Entre enero y setiembre las solicitudes de exportación de piezas automotrices y vehículos terminados ascendió a US$ 64,9 millones, lo que representó un incremento interanual de 27%, según datos de Uruguay XXI.

Por otra parte, las importaciones de Uruguay de automóviles producidos en el país vecino ascenderán en 2011 a US$ 300 millones, según proyecciones de privados. Esas perspectivas mejoran la posición de la industria autopartista uruguaya en relación al compromiso bilateral alcanzado.

Brasil. Si bien Argentina es el principal destino de las colocaciones locales de piezas para automóviles, la producción vehicular de ese país tiene en Brasil a su principal mercado, “que es el que tira de la cuerda” comentó una fuente del sector.

A fuerza de una economía que crece a tasas asiáticas al tiempo que incorpora a millones de brasileños a la clase media promete un fuerte y sostenido crecimiento de la demanda de automóviles para los próximos años.

Durante la presidencia de Luiz Inacio Lula da Silva, unos 25 millones de personas dejaron de ser pobres en ese país y el segmento social medio mejoró, lo que significa además potenciar una demanda adicional en el mercado de bienes durables.

Por otra parte, los recientes descubrimientos de reservas petrolíferas equivalentes a 100 mil millones de barriles bajo la plataforma continental brasileña hará de ese país un de los principales productores de crudo del mundo.

Esa nueva realidad le aporta además una situación beneficiosa para el mercado de combustibles, lo que abaratará el mantenimiento de vehículos por parte de sus propietarios. La industria automotriz regional agradecida.

Mercosur.

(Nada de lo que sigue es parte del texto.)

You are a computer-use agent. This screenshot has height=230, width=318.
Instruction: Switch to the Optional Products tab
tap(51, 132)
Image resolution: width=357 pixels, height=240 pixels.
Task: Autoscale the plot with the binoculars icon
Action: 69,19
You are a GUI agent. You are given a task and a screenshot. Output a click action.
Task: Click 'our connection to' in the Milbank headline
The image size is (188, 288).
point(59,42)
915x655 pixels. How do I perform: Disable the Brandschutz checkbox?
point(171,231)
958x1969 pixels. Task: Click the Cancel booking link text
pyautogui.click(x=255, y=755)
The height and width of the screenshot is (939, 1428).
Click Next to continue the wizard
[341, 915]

A pesar que la economía exige un mayor comercio exterior entre los países de la región, el comportamiento futuro del intercambio de vehículos y autopartes está en manos de la regulación.

A nivel regional existen diferentes acuerdos bilaterales que involucran a Brasil, Argentina, Paraguay y Uruguay, pero se carece de una normativa común a los cuatro socios del Mercosur.

Una eventual constitución de una política automotriz a nivel del Mercosur debería apuntar al establecimiento de un régimen de complementación industrial basado en la especialización, según señala un trabajo del Departamento de Estudios de la Cámara de Industrias del Uruguay (CIU).

Un acuerdo de ese tipo tendría como efecto una mayor competencia a nivel de las empresas obligando a una mayor planificación de inversiones productivas “en búsqueda del logro de producciones complementarias y no competitivas” señala el documento.

En el actual mapa de especialización productiva del sector, configurado por los acuerdos bilaterales, Uruguay y Paraguay atienden os mercados de baja producción como el de camiones ligeros, vehículos suntuarios y motos; Argentina posicionada en los segmentos de medianos, como autos y camionetas; y Brasil en la alta producción, como los vehículos económicos y camiones medianos y pesados.